- **Your task**:
Please restate word for word each line from the one containing "The width and" to the last line of the records below, and drop the pictures.

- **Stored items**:
####################

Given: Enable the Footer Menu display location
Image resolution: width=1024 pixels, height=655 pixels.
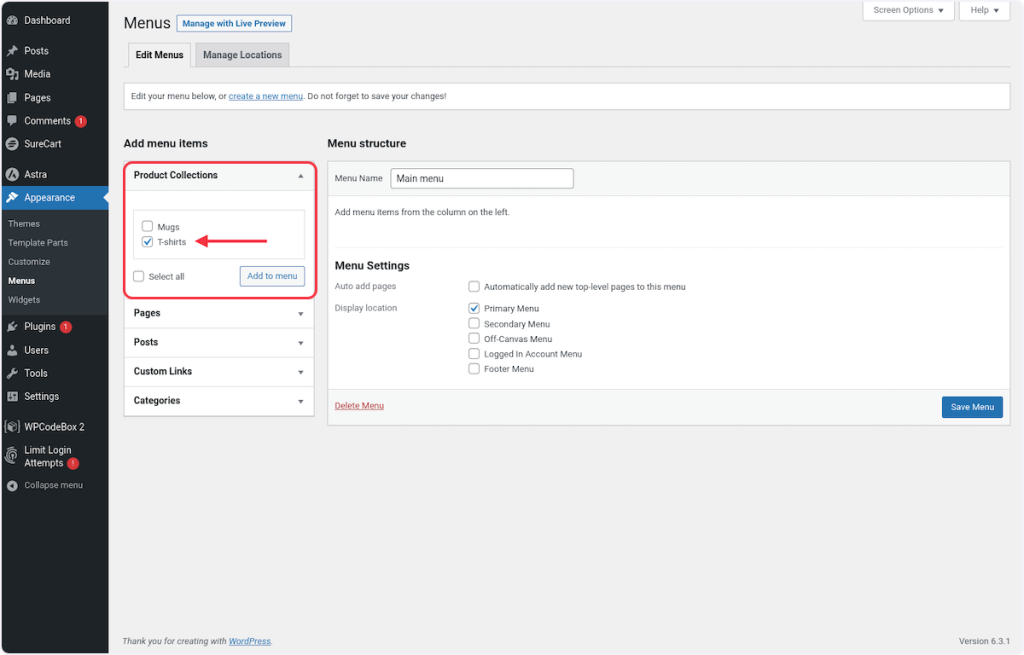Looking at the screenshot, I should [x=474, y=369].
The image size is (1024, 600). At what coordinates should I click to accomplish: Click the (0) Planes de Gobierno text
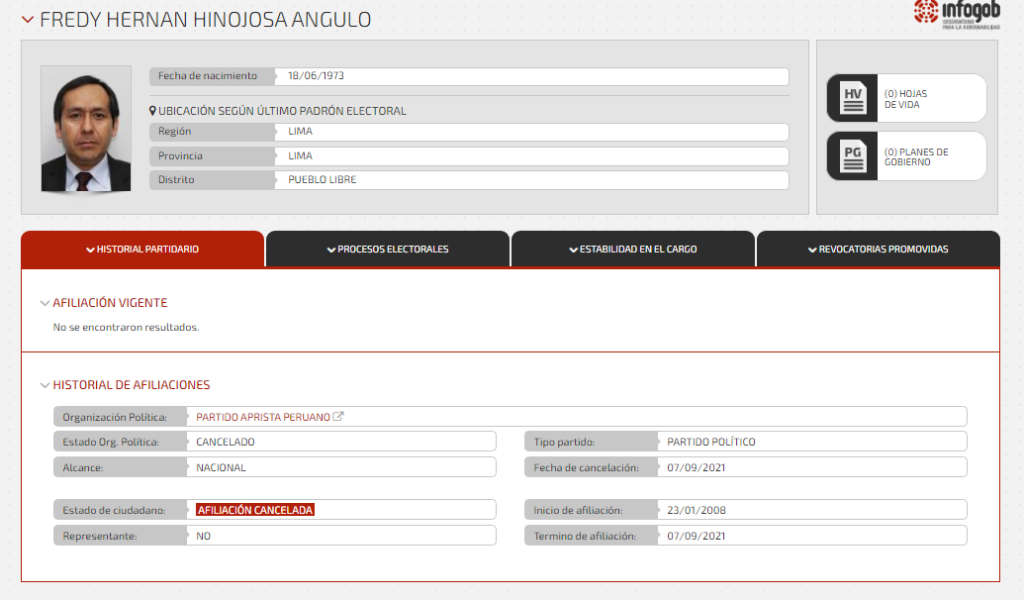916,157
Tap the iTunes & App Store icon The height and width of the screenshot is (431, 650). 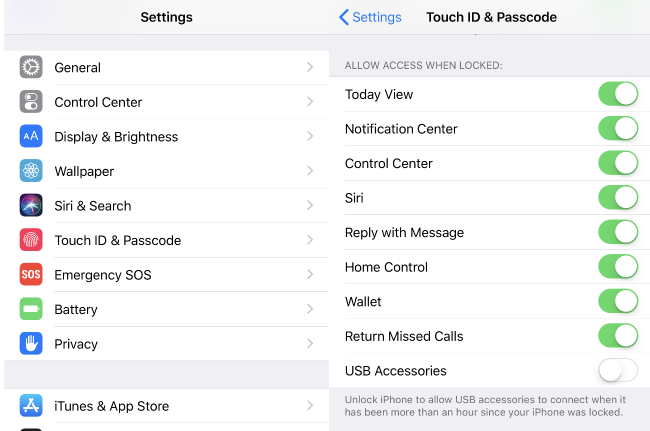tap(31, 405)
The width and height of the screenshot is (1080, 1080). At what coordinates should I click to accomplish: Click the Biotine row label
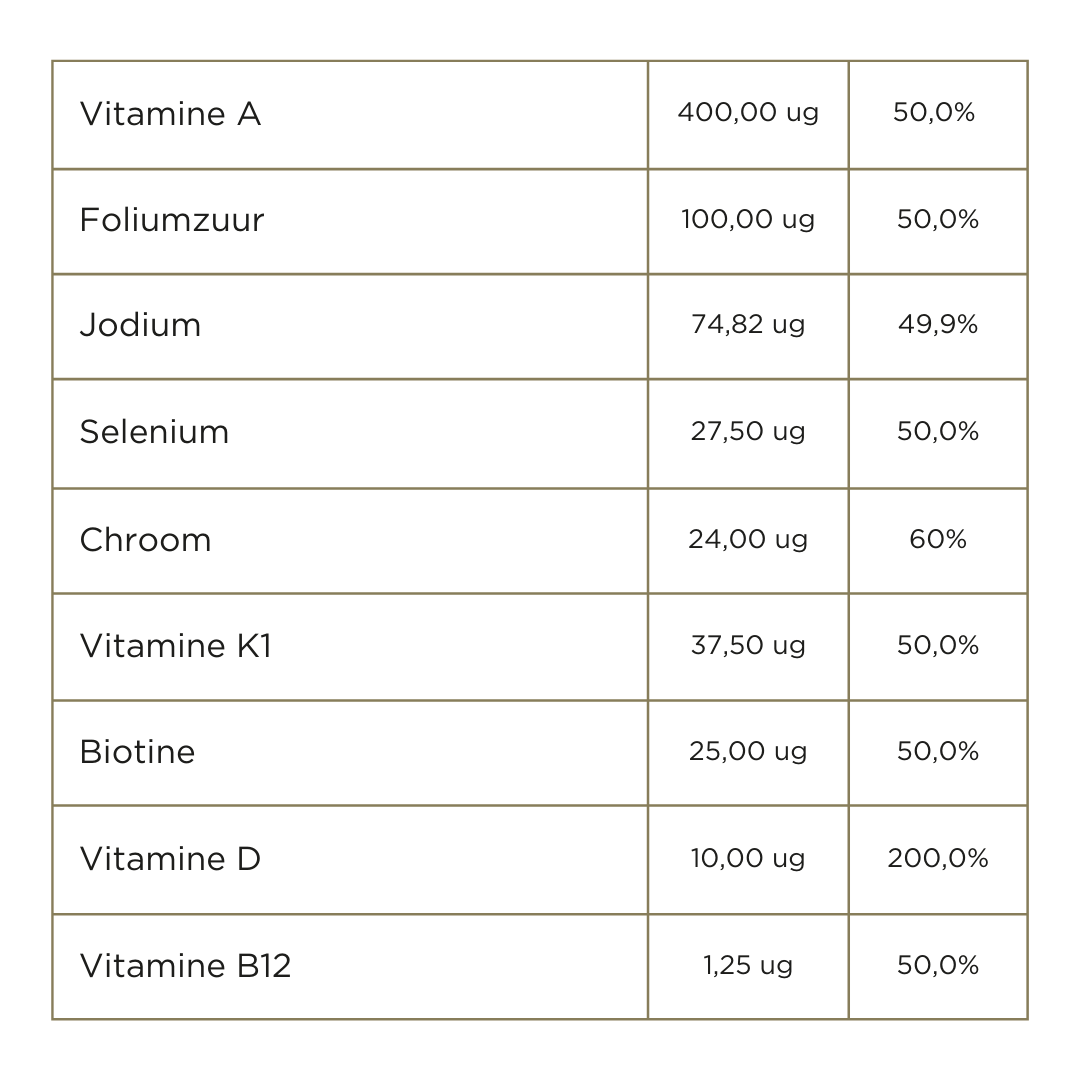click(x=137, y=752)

####################

- **Solved problem**:
The width and height of the screenshot is (1080, 1080). At what coordinates should I click to accomplish: Click the Biotine row label
click(x=137, y=752)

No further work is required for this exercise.